The NBA offered Kentucky and St Louis $3 million to settle and part ways. That was a lot of money in those days. And let’s not forget that at that stage, the NBA was not the hot ticket that it is in more recent times — it was a bit of a struggling also-ran… almost a novelty sport.
So the good owners of Kentucky took the money and ran. Somewhat understandably.
Meanwhile, the owners of the Spirits, brothers Ozzie and Daniel Silna were smarter than that. They had looked into their crystal ball and saw that whole basketball thing really taking off. They negotiated to receive “one-seventh of the visual media rights for each of the other four ABA teams in perpetuity“.

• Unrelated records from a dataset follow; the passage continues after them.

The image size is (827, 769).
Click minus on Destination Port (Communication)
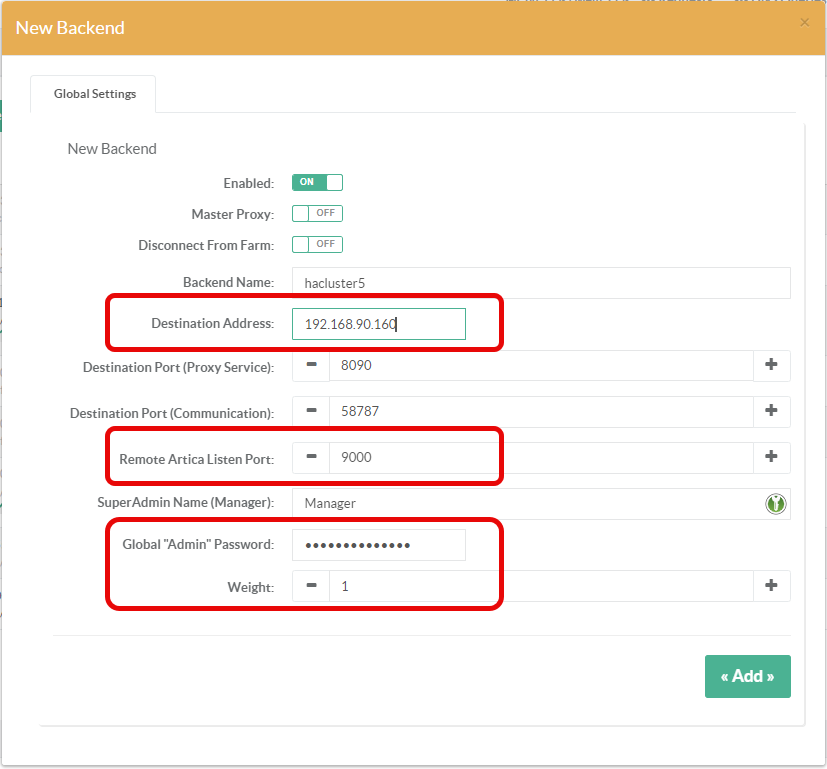point(311,412)
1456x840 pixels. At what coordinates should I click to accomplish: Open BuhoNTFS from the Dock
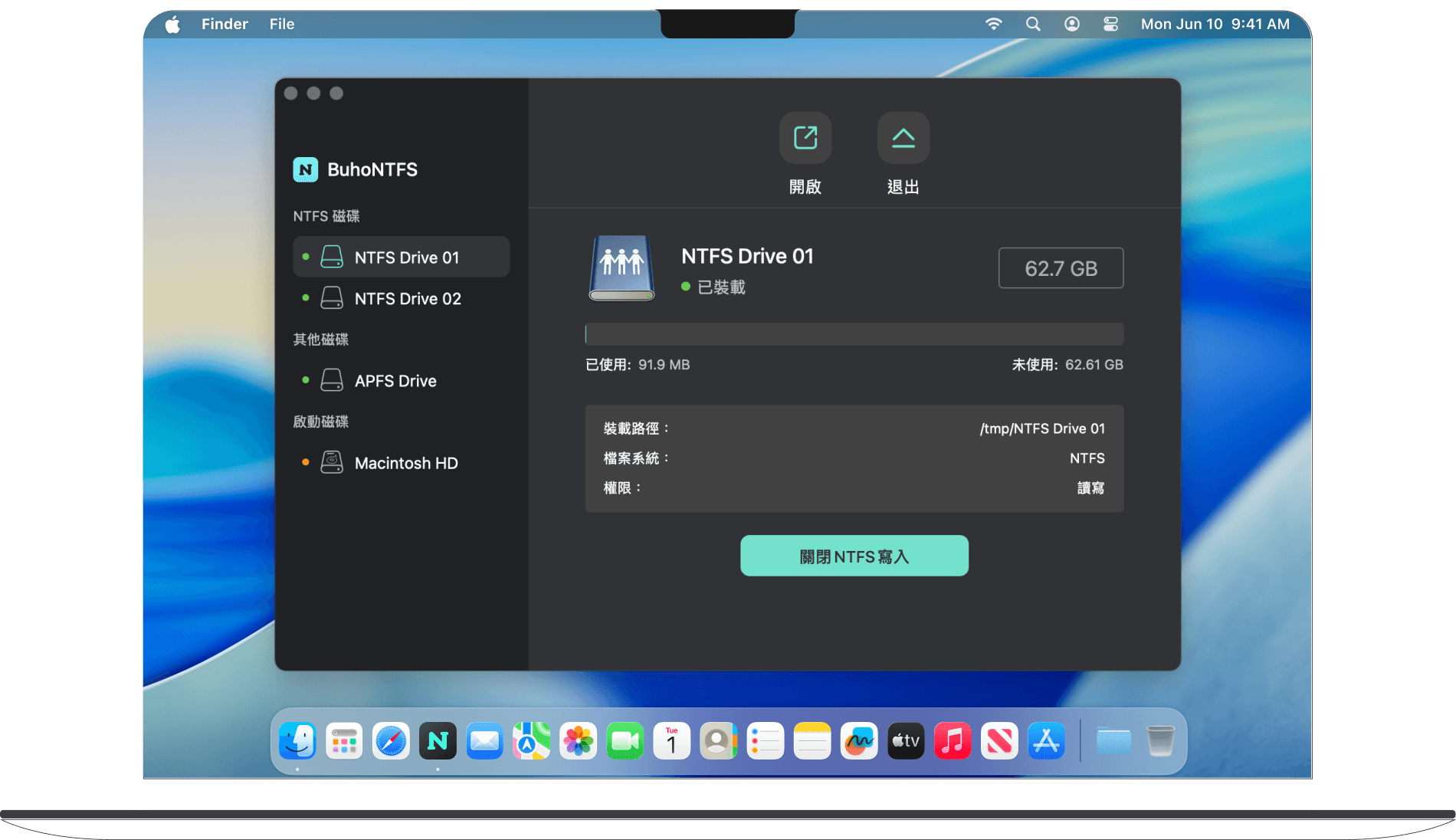(438, 741)
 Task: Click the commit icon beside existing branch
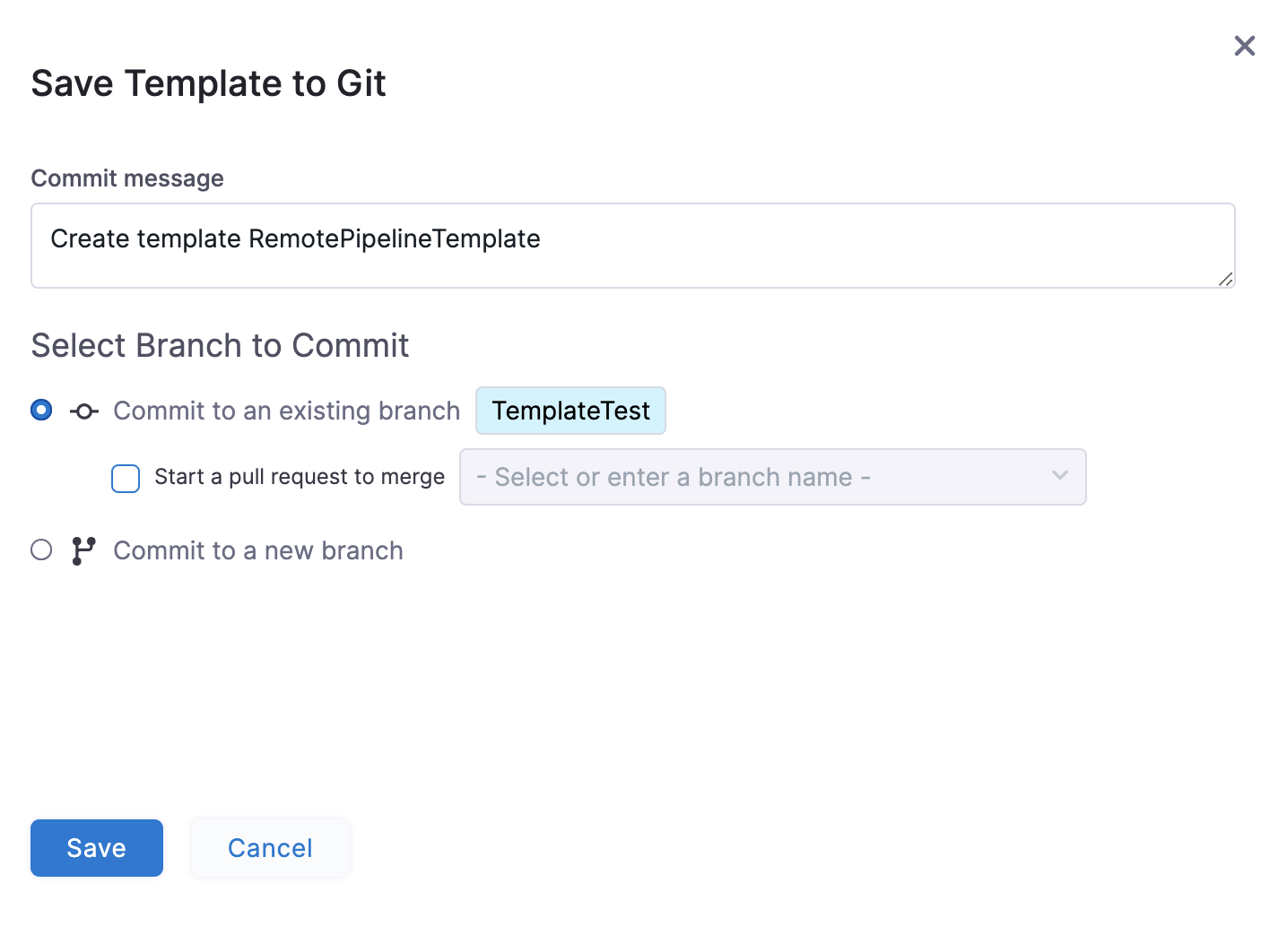[x=84, y=411]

Take note there of two key things:
- visual media: what a wonderful, vaguely all-encompassing, future-proofed term that is. It’s almost as if these guys (and their lawyers) not only saw the future popularity of basketball, but also envisaged the internet and all of its practical applications and the ubiquitous nature with which it would take over our world with the likes of NBA League Pass…
- in perpetuity: like… forever. That’s huge.
So for the past 37 years, these two dudes have been socking away approximately 2% of the NBA’s television broadcast revenues (depending on how many teams were in the league each year) basically for doing nothing. Well, nothing more than being smart in their speculation.
We’re talking about $17.7m per year currently. (That smart lawyer takes 10% of that too).
And what is more, with that visual media term lurking around, they recently went after a share of the NBA League Pass revenues too.
This was where the NBA said enough is enough, making a concerted effort to settle the deal — which they managed to do for a cool half a billion dollars. Not bad, particularly when you add all of the other cash flows over the past 37 years.
A round of applause for the Silna brothers. Incidentally, this wasn’t all the Silna brothers were famous for. They originally made their fortune through their pioneering efforts in the manufacture of polyester. They then pumped that money into buying a pro hoops team (after failing to buy the Detroit Pistons).
If you’d like to see more on this story, check out the ESPN 30 for 30 documentary called Free Spirits, which featured the many interesting characters on the team, including the likes of Moses Malone, Maurice Lucas, Don Chaney, ML Carr, and the not-so-punctual Marvin Barnes, who hired a private jet (unheard of in those days) to get to the game, so he could have a sleep-in.